**Your instructions**
Which lines have the string "computer"? Copy all of them from the entries below.

[Saved entries]
····················

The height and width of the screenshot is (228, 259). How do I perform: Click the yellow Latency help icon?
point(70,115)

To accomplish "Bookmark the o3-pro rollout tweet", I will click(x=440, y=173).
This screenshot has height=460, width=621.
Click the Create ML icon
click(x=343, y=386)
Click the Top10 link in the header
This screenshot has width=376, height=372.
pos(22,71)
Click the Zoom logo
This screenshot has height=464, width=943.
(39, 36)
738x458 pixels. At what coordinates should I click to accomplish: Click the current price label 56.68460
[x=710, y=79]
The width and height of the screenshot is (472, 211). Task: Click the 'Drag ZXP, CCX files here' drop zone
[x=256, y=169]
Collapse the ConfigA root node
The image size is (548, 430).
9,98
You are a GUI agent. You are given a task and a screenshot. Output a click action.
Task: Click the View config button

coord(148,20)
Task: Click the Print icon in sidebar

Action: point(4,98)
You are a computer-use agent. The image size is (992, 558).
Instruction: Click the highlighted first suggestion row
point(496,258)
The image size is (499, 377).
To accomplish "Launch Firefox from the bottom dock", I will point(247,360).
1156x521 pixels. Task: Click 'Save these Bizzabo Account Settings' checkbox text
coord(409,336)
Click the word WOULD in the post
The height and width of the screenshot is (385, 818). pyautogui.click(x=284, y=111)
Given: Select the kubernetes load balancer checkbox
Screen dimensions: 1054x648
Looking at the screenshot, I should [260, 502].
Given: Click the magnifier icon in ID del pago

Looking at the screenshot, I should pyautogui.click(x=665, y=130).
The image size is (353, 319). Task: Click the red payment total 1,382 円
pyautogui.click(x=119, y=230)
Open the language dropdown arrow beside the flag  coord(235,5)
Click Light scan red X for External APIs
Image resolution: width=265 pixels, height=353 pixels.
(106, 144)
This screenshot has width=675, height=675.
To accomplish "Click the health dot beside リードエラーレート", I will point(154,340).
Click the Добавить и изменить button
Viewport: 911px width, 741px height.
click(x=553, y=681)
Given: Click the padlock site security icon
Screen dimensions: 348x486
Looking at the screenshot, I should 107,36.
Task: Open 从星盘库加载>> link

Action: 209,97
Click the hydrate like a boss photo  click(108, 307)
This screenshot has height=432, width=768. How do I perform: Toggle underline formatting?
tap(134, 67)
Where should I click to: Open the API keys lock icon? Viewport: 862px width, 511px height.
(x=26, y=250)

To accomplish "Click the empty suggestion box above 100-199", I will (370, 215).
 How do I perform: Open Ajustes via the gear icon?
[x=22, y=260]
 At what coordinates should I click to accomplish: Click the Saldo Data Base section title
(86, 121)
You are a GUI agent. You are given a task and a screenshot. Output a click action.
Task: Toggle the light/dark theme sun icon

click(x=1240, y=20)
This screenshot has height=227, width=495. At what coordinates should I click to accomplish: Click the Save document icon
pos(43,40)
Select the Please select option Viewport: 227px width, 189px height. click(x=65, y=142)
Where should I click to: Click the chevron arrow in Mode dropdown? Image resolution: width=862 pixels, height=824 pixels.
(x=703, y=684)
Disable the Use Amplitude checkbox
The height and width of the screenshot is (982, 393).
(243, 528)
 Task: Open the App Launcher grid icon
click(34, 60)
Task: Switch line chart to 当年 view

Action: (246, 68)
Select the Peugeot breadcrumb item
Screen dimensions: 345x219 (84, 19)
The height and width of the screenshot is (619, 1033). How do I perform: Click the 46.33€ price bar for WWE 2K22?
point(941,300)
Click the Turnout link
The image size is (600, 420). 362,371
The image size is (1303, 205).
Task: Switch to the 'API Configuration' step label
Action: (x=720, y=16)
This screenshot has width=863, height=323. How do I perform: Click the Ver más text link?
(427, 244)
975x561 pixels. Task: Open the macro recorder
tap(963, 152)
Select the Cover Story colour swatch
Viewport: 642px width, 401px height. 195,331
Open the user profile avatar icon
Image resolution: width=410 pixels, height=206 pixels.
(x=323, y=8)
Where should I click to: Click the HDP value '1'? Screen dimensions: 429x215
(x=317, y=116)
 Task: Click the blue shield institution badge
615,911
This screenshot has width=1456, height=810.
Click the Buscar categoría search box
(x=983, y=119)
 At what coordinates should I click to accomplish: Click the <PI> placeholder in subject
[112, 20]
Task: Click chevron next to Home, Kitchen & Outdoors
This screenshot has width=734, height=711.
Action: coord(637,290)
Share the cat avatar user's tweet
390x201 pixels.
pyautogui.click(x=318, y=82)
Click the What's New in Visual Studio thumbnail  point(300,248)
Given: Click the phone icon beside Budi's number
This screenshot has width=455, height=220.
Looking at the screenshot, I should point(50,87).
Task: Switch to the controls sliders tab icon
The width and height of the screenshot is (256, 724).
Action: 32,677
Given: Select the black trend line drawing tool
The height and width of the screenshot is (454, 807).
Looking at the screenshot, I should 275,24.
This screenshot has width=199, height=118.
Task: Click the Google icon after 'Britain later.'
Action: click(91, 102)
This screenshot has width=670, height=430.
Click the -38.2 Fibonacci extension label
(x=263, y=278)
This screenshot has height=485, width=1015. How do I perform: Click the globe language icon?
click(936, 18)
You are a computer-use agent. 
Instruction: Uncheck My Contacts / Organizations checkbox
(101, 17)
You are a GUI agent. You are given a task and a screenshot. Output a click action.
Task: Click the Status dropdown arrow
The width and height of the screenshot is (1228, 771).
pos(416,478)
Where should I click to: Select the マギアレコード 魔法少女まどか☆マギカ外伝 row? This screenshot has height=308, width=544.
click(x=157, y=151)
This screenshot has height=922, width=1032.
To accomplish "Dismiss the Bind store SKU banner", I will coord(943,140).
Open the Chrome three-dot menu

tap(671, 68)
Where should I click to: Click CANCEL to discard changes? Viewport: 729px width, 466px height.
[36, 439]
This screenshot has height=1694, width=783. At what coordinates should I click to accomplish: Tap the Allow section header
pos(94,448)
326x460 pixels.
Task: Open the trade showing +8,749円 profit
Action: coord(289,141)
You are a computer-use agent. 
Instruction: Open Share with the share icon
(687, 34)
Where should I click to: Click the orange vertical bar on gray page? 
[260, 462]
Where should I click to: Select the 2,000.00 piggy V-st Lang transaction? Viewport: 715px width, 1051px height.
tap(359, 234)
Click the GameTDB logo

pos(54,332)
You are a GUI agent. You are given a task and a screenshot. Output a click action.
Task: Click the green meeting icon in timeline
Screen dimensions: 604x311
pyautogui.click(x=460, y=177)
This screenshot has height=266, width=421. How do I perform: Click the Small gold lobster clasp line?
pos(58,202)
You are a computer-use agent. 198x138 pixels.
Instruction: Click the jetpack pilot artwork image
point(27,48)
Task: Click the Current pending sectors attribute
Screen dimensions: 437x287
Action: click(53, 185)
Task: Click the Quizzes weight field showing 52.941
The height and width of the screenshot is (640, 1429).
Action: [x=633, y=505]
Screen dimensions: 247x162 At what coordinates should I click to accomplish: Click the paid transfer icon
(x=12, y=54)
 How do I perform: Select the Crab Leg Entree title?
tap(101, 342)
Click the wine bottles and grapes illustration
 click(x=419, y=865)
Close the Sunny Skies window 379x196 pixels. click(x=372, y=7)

····················

**Response to the exercise**
You are a computer-use agent. The image size is (992, 558).
You are a computer-use agent. 
You are a computer-use agent. 
You are a computer-use agent. 198x138 pixels.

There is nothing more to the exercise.